(Dataset content)
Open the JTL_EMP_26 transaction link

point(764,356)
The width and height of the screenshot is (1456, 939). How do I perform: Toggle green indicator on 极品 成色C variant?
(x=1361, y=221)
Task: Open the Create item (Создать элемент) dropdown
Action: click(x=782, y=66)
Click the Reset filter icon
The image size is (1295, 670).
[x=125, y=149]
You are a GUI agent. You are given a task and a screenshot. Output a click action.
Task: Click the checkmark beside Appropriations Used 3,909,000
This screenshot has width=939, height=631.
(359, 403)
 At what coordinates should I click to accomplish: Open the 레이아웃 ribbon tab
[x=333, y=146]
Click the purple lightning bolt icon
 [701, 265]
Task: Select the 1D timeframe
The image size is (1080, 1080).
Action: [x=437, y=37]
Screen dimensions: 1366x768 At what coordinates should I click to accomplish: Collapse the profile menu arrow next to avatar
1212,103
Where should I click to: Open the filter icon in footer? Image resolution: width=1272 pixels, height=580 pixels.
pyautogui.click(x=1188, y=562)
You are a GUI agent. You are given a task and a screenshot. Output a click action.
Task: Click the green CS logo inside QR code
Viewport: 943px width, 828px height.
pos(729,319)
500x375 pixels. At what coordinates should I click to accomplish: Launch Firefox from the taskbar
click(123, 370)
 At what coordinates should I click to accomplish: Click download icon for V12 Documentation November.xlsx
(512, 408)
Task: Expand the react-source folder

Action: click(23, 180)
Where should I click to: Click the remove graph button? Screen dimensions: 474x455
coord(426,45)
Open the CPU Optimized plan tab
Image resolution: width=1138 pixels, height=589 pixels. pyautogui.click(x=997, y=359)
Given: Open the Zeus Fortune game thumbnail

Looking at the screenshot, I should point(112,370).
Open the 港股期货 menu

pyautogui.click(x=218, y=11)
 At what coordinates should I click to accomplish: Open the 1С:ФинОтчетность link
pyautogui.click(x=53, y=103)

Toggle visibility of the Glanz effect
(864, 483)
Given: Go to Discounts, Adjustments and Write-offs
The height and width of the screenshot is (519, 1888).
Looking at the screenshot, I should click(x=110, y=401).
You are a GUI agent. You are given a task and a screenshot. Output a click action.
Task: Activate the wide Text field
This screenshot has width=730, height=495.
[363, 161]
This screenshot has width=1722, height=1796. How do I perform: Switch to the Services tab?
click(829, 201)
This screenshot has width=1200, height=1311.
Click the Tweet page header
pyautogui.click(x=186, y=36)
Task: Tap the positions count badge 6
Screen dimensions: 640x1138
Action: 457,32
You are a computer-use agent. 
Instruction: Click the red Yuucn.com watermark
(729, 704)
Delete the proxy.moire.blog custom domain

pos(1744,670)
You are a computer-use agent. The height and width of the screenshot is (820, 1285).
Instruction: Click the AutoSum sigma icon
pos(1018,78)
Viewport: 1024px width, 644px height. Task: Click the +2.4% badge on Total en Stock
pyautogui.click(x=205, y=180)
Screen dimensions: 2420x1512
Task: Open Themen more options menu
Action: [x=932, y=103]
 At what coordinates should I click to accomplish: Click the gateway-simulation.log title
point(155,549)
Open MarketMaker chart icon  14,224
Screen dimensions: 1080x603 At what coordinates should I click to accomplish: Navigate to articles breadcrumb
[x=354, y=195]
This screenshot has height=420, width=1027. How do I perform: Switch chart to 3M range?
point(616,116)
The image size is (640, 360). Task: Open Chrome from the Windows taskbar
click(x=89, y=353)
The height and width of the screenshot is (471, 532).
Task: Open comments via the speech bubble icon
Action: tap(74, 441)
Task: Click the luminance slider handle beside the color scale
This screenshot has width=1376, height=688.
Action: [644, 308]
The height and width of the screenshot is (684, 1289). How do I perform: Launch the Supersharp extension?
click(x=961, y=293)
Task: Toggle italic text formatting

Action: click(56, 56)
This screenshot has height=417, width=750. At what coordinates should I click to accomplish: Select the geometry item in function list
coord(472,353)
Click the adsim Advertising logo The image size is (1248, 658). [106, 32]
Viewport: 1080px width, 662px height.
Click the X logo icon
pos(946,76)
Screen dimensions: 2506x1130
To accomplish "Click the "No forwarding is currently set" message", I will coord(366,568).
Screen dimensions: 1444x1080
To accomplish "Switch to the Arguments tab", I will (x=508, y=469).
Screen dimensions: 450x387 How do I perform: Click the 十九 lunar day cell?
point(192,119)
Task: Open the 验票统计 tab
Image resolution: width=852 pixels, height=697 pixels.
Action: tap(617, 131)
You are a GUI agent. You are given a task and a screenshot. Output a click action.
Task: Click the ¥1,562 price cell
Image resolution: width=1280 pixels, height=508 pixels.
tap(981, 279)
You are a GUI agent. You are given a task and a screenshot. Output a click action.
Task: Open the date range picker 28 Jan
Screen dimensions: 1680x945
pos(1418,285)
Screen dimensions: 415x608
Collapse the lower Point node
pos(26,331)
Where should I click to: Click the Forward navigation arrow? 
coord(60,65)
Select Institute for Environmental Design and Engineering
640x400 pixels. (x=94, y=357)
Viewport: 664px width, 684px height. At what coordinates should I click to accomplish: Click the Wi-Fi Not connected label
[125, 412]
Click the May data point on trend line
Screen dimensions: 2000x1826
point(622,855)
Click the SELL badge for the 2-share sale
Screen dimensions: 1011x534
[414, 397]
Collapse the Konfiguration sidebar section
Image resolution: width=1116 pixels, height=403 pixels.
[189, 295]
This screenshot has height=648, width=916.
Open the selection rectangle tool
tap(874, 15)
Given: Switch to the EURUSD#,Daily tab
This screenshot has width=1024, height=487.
(End Dataset content)
[Task to carry out]
The records above are to be copied out exactly, line for line.

[Result of the exercise]
Open the JTL_EMP_26 transaction link

point(764,356)
The width and height of the screenshot is (1456, 939). How do I perform: Toggle green indicator on 极品 成色C variant?
(x=1361, y=221)
Task: Open the Create item (Создать элемент) dropdown
Action: click(x=782, y=66)
Click the Reset filter icon
The image size is (1295, 670).
[x=125, y=149]
You are a GUI agent. You are given a task and a screenshot. Output a click action.
Task: Click the checkmark beside Appropriations Used 3,909,000
This screenshot has width=939, height=631.
(359, 403)
 At what coordinates should I click to accomplish: Open the 레이아웃 ribbon tab
[x=333, y=146]
Click the purple lightning bolt icon
 [701, 265]
Task: Select the 1D timeframe
The image size is (1080, 1080).
Action: [x=437, y=37]
Screen dimensions: 1366x768 At what coordinates should I click to accomplish: Collapse the profile menu arrow next to avatar
1212,103
Where should I click to: Open the filter icon in footer? Image resolution: width=1272 pixels, height=580 pixels.
pyautogui.click(x=1188, y=562)
You are a GUI agent. You are given a task and a screenshot. Output a click action.
Task: Click the green CS logo inside QR code
Viewport: 943px width, 828px height.
pos(729,319)
500x375 pixels. At what coordinates should I click to accomplish: Launch Firefox from the taskbar
click(123, 370)
 At what coordinates should I click to accomplish: Click download icon for V12 Documentation November.xlsx
(512, 408)
Task: Expand the react-source folder

Action: click(23, 180)
Where should I click to: Click the remove graph button? Screen dimensions: 474x455
coord(426,45)
Open the CPU Optimized plan tab
Image resolution: width=1138 pixels, height=589 pixels. pyautogui.click(x=997, y=359)
Given: Open the Zeus Fortune game thumbnail

Looking at the screenshot, I should point(112,370).
Open the 港股期货 menu

pyautogui.click(x=218, y=11)
 At what coordinates should I click to accomplish: Open the 1С:ФинОтчетность link
pyautogui.click(x=53, y=103)

Toggle visibility of the Glanz effect
(864, 483)
Given: Go to Discounts, Adjustments and Write-offs
The height and width of the screenshot is (519, 1888).
Looking at the screenshot, I should click(x=110, y=401).
You are a GUI agent. You are given a task and a screenshot. Output a click action.
Task: Activate the wide Text field
This screenshot has width=730, height=495.
[363, 161]
This screenshot has width=1722, height=1796. How do I perform: Switch to the Services tab?
click(829, 201)
This screenshot has width=1200, height=1311.
Click the Tweet page header
pyautogui.click(x=186, y=36)
Task: Tap the positions count badge 6
Screen dimensions: 640x1138
Action: 457,32
You are a computer-use agent. 
Instruction: Click the red Yuucn.com watermark
(729, 704)
Delete the proxy.moire.blog custom domain

pos(1744,670)
You are a computer-use agent. The height and width of the screenshot is (820, 1285).
Instruction: Click the AutoSum sigma icon
pos(1018,78)
Viewport: 1024px width, 644px height. Task: Click the +2.4% badge on Total en Stock
pyautogui.click(x=205, y=180)
Screen dimensions: 2420x1512
Task: Open Themen more options menu
Action: [x=932, y=103]
 At what coordinates should I click to accomplish: Click the gateway-simulation.log title
point(155,549)
Open MarketMaker chart icon  14,224
Screen dimensions: 1080x603 At what coordinates should I click to accomplish: Navigate to articles breadcrumb
[x=354, y=195]
This screenshot has height=420, width=1027. How do I perform: Switch chart to 3M range?
point(616,116)
The image size is (640, 360). Task: Open Chrome from the Windows taskbar
click(x=89, y=353)
The height and width of the screenshot is (471, 532).
Task: Open comments via the speech bubble icon
Action: tap(74, 441)
Task: Click the luminance slider handle beside the color scale
This screenshot has width=1376, height=688.
Action: [644, 308]
The height and width of the screenshot is (684, 1289). How do I perform: Launch the Supersharp extension?
click(x=961, y=293)
Task: Toggle italic text formatting

Action: click(56, 56)
This screenshot has height=417, width=750. At what coordinates should I click to accomplish: Select the geometry item in function list
coord(472,353)
Click the adsim Advertising logo The image size is (1248, 658). [106, 32]
Viewport: 1080px width, 662px height.
Click the X logo icon
pos(946,76)
Screen dimensions: 2506x1130
To accomplish "Click the "No forwarding is currently set" message", I will coord(366,568).
Screen dimensions: 1444x1080
To accomplish "Switch to the Arguments tab", I will (x=508, y=469).
Screen dimensions: 450x387 How do I perform: Click the 十九 lunar day cell?
point(192,119)
Task: Open the 验票统计 tab
Image resolution: width=852 pixels, height=697 pixels.
Action: tap(617, 131)
You are a GUI agent. You are given a task and a screenshot. Output a click action.
Task: Click the ¥1,562 price cell
Image resolution: width=1280 pixels, height=508 pixels.
tap(981, 279)
You are a GUI agent. You are given a task and a screenshot. Output a click action.
Task: Open the date range picker 28 Jan
Screen dimensions: 1680x945
pos(1418,285)
Screen dimensions: 415x608
Collapse the lower Point node
pos(26,331)
Where should I click to: Click the Forward navigation arrow? 
coord(60,65)
Select Institute for Environmental Design and Engineering
640x400 pixels. (x=94, y=357)
Viewport: 664px width, 684px height. At what coordinates should I click to accomplish: Click the Wi-Fi Not connected label
[125, 412]
Click the May data point on trend line
Screen dimensions: 2000x1826
point(622,855)
Click the SELL badge for the 2-share sale
Screen dimensions: 1011x534
[414, 397]
Collapse the Konfiguration sidebar section
Image resolution: width=1116 pixels, height=403 pixels.
[189, 295]
This screenshot has height=648, width=916.
Open the selection rectangle tool
tap(874, 15)
Given: Switch to the EURUSD#,Daily tab
This screenshot has width=1024, height=487.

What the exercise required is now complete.